Task:
Swap "mailbox" for "inbox" in the items from the line with "1456x832 pixels." to the line with "pos(1466,61)". Give back only those lines, with nothing else changed.
====== Entries shown
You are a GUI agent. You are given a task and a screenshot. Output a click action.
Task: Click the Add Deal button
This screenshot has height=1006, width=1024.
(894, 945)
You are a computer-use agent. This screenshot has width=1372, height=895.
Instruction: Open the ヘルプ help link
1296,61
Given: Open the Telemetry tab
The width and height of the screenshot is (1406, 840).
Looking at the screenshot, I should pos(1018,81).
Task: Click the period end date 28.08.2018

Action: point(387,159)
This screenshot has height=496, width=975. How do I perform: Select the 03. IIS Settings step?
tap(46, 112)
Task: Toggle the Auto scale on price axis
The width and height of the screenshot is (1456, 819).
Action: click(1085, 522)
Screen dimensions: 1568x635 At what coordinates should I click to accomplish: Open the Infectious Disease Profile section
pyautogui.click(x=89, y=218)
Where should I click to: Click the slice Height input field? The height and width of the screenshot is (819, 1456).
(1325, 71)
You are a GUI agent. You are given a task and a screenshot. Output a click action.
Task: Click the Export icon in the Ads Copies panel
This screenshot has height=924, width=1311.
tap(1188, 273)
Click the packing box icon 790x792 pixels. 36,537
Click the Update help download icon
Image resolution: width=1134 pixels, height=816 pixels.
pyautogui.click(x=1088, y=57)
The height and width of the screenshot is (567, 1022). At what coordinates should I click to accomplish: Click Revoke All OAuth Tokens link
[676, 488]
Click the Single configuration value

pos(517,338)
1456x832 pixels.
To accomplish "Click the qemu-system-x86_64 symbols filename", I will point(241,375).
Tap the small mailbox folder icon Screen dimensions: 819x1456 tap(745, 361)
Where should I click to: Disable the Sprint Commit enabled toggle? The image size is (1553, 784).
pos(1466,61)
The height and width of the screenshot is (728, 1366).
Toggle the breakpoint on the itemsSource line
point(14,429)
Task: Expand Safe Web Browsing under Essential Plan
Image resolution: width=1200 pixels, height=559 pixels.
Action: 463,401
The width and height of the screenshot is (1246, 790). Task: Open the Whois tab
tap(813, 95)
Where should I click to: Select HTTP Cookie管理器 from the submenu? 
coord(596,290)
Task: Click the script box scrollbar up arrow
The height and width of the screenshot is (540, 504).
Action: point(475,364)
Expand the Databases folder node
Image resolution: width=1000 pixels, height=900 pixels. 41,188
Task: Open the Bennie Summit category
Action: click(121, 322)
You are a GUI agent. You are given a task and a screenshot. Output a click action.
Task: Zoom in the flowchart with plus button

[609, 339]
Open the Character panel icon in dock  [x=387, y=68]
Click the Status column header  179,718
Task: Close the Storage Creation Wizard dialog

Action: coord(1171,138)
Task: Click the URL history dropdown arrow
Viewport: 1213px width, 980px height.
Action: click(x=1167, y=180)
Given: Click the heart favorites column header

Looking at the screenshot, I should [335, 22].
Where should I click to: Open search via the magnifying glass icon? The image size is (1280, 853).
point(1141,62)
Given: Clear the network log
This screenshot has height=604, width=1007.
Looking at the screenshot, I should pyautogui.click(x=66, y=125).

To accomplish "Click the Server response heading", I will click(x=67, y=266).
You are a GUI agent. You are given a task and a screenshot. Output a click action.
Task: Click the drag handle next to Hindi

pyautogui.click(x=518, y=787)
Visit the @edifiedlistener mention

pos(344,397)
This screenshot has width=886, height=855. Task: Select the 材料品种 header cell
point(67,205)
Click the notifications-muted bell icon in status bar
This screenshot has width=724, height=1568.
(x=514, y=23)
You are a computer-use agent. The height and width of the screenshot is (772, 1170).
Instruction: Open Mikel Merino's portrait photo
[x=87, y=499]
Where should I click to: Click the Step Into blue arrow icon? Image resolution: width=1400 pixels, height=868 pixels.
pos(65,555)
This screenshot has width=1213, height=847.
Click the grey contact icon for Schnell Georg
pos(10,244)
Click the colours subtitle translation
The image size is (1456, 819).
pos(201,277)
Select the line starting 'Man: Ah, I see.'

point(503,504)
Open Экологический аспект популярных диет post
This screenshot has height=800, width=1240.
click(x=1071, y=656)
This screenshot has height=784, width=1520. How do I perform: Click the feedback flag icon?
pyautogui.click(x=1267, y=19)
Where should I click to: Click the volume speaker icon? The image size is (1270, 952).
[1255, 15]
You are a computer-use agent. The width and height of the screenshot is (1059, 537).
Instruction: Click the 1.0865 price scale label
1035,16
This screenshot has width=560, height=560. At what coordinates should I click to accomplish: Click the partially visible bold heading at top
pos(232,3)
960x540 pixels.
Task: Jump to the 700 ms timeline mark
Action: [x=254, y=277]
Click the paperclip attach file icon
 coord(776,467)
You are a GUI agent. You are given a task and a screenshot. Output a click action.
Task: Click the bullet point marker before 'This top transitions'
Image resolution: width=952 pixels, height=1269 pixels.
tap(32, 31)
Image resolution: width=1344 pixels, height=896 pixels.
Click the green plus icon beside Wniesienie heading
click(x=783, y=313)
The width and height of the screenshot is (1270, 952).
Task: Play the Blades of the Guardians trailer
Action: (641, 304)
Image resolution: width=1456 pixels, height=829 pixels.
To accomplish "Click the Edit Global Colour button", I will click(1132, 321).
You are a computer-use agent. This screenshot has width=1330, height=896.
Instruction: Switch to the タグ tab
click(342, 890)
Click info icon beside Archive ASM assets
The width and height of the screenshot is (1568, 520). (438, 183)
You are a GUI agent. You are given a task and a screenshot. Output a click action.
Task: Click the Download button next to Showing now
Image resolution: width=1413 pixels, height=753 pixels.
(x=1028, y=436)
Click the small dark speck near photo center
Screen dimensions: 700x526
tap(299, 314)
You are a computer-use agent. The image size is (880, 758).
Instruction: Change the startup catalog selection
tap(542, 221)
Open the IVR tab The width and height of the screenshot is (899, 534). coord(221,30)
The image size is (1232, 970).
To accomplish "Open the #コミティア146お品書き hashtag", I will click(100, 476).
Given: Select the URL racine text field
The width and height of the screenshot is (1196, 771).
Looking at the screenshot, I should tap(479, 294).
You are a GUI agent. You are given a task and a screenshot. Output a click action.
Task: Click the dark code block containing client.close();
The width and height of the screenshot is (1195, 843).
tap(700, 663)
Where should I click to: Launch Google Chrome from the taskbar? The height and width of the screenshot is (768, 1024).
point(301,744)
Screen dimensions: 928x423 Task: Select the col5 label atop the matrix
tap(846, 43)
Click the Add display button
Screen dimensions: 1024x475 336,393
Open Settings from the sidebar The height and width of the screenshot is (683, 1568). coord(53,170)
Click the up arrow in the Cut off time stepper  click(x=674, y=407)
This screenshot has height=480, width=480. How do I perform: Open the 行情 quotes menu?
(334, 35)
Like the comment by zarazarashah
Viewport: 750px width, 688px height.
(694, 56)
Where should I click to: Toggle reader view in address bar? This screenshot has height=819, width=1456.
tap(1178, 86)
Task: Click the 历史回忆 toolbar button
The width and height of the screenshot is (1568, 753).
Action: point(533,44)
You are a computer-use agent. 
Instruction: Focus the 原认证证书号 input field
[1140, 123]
============
Full output:
1456x832 pixels.
To accomplish "Click the qemu-system-x86_64 symbols filename", I will point(241,375).
Tap the small inbox folder icon Screen dimensions: 819x1456 tap(745, 361)
Where should I click to: Disable the Sprint Commit enabled toggle? The image size is (1553, 784).
pos(1466,61)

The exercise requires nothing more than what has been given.